A veces el Facebook hace milagros. Pequeños prodigios que nos alegran la vida. Como reencontrar a un amigo. Ayer fue uno de esos días, mi amigo Manuel, Nolo para mí, me localizó a través de la red social. Hacía cuarenta años que habíamos perdido el contacto. Toda una vida. ¡Imaginen la alegría!

Manolo fue – y sigue siendo – mi amigo de adolescencia, de escuela, de calle, de vuelos de gorrión tras un olor de mujer o de libertad. El cómplice y  el depositario de todas las  confidencias. Eran tiempos en que la adolescencia  adolecía de todo, pasábamos de la niñez a la responsabilidad durante cualquier tarde de primavera; como diría el amigo Serrat: tiempos de tranvías, de una, grande y libre, con la flota americana en el muelle y la paz al cuello. Tiempos de empezar a trabajar a los catorce años, desde tan abajo que había que descender al sótano del Banco Central y al del Hotel Manila, para ver desde donde partimos. Botones con aspiraciones de ser cremalleras. Estudiando por las tardes en la Hispano Francesa hasta las diez de la noche e idiomas en la Berlitz cuando podíamos. Y supimos lo que queríamos ser de mayores y llegamos  a puestos de dirección, uno en la banca y otro en la hostelería. Así, con otros como nosotros, se forjaba una nueva Barcelona, naciendo de sus propias desdichas y de sus temores, buscando la libertad como quién busca verdades. Y así se creaba este país, lamentablemente para que malos gestores se empeñen ahora en devolverlo a los tiempos del paro y de la miseria.

Luego, la vida, el trabajo y las latitudes geográficas nos fueron alejando. Él se quedó pegado a los ojos color miel de Mari Carmen y yo buscando horizontes lejanos. Decir amigo fue decir lejos y antes fue decir adiós. Y pasó un largo tiempo que sólo puede medirse en ausencias.

Traté de localizarle muchas veces, sobre todo cada vez que presentaba uno de mis libros en Barcelona. Amigos comunes me comentaban que lo habían visto aquí o allá, pero nadie me daba su teléfono o su dirección. Y él por su parte  inquiría por mí. No pude localizarte por que te buscaba por Jorge, me dijo ayer. Y es que entonces – hoy todavía quedan algunos – a muchos les salían sarpullidos cuando oían un nombre en catalán, y había que reconvertir los propios al idioma del imperio.

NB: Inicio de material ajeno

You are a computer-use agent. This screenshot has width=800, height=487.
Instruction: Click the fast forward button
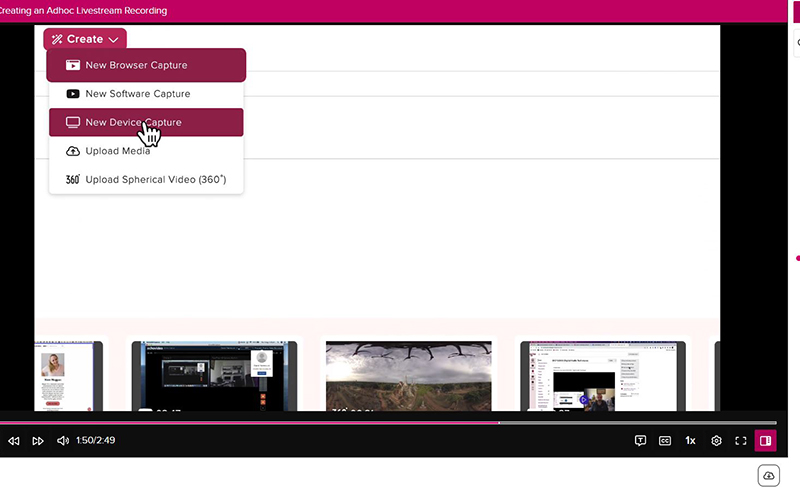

Pero aquí estamos de nuevo: Manolo y Jordi o Nolo y Jorge, como prefieran que da lo mismo. Dispuestos a pegarnos unas risas recordando nuestras aventuras y nuestros viajes, que entonces no pasaban de Puig-reig en la comarca del Bergadà o de Madrid en casa de su tío. Mientras los hijos de la burguesía catalana, entonces franquistas y hoy de nuevo catalanistas, viajaban a París o Londres y volvían sin saber una palabra de inglés o de francés. Vistas las cosas, estamos orgullosos de ser los mismos.

Ayer, la vida, me devolvió a Manolo. Lleno de salud y alegría. Estuvimos cuarenta años jugando al escondite. Pero me lo ha regresado para siempre. Qué ustedes, amigos lectores, lo vean.